PICOSECOND RAMAN-STUDY OF ENERGY-FLOW IN A PHOTOEXCITED HEME PROTEIN

We have directly observed the ultrafast vibrational dynamics in photoexcited deoxyhemoglobin. These results indicate that excess porphyrin vibrational energy completely dissipates within 15 ps in photoexcited deoxyhemoglobin. The Stokes and anti-Stokes Raman spectra were probed with 8-ps 355-nm pulses following photoexcitation at 532 nm. Stokes Raman bands show negative transients, while anti-Stokes bands at the same Raman shifts show positive transients with the identical decay time constants. This combination of spectral features can be assigned only to vibrationally hot molecules.

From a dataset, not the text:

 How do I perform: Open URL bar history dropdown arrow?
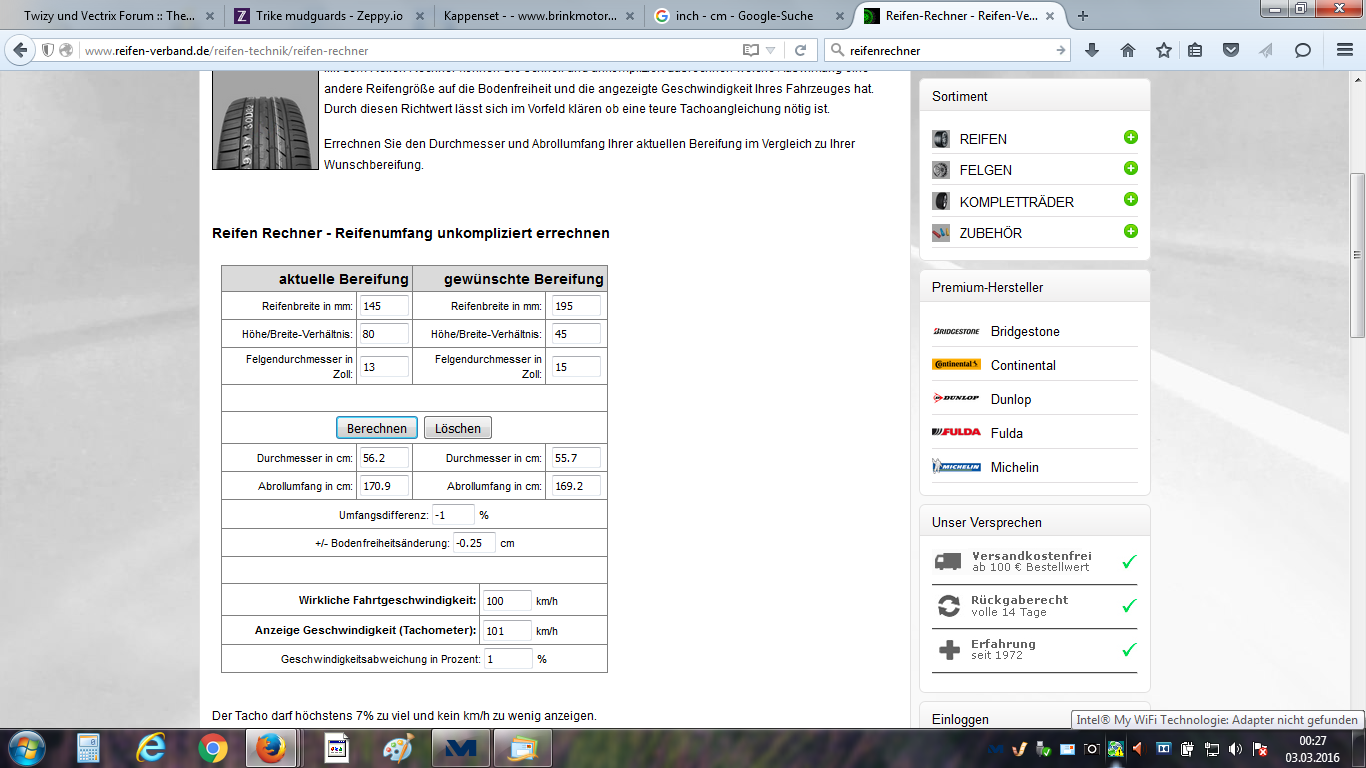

In contrast, conformational changes of the heme structure would be indicated by Stokes and anti-Stokes band transients that both go positive or else both go negative. These data cannot be explained as conformational changes in the heme. Dynamics spectra show the rise and fall of Raman scattering at a fixed frequency as a function of delay time between pump and probe pulses. Positive transients at time zero are detected in the anti-Stokes spectra for all heme bands observed; all Stokes Raman bands observed are bleached at time zero. All transients show a l/e time constant of almost-equal-to 2-5 ps. These findings unambiguously determine vibrational cooling dynamics. The data quantitatively indicate a vibrational temperature of 36 K above room temperature, averaged over our 8-ps pulse width at early time. Results are interpreted in terms of models of vibrational cooling in large molecules and compared to a previous molecular dynamics simulation of cooling in a heme protein.